I cannot forget about AMC. That SUNCO Javelin. Enough said!
Let’s move away from the muscle cars and get the rest. The Corvette has always been a favorite and after driving one for 15 years it will always have a special place in my heart. IF I get a chance to own another one it would be the 1971 edition. Split rear bumpers and circle tail lights do it for me. The 2015 taillights look like sad eyes, not a fan.
I was always partial to the American cars of the time but for good reason. There was no internet, 3 channels of TV and my pennies went to comic books not car magazines. That is not to say there were not some that caught my eye.
The 240Z was making a big splash and the Porsche 911 and 914 were loved by all.
Everything that Ferrari made was special and the Daytona was no exception but for my money give me a Dino any day of the week. Take note in case any of my friends reach millionaire status and you want to get me the best gift ever. Make it a 1971 Ferrari Dino GT.
Even Volvo made something really cool. The P1800 may not be well known but its styling is still something special. Anybody remember The Saint?
The Pantera was one of a kind and just plain cool even though it started to fall apart as soon as you started it the first time.
Lamborghini may not have made a huge splash in the US yet (Countach came around in 1974) but the Muira… THE MUIRA! Gets my heart racing.

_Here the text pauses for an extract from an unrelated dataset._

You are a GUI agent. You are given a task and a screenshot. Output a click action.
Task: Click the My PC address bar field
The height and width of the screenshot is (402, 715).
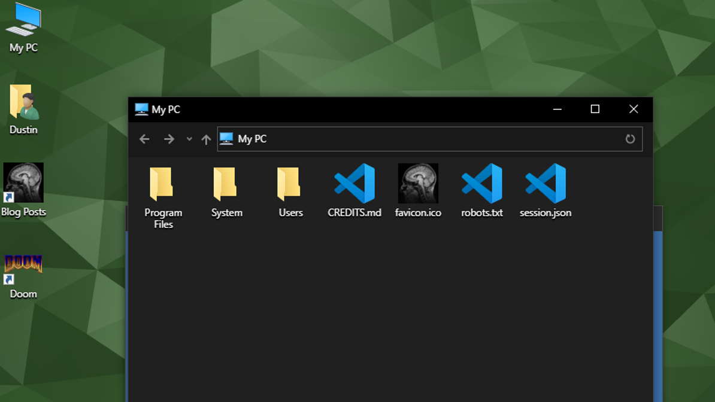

I could go on forever but let me end this walk down memory lane with another American muscle car. You thought I had forgotten about the Mustang. No sir. The 1971 Mustang Mach 1 caught my eye when I was 18 and I almost bought a nice one. It was just a tad out of my budget then but I guess I never stopped thinking about it.
That leads me to the second part of this post. I broke my own rule. “Don’t start a project until you finish the current one.” With interest from my son and unexpected encouragement from my wife I purchased a 1971 Mustang Mach 1 for $100. I got just about what you would expect for $100. No motor, no engine and more rust than metal. I may regret it but since every part of this car is reproduced it can be rebuilt to be better than new. I will let you know how that goes.
Actually, since my son claims this is his car and he is the one that cleaned out the rat poop, that’s as good as any reason to claim ownership, I technically did not break any rules since I can in turn claim this project is not mine!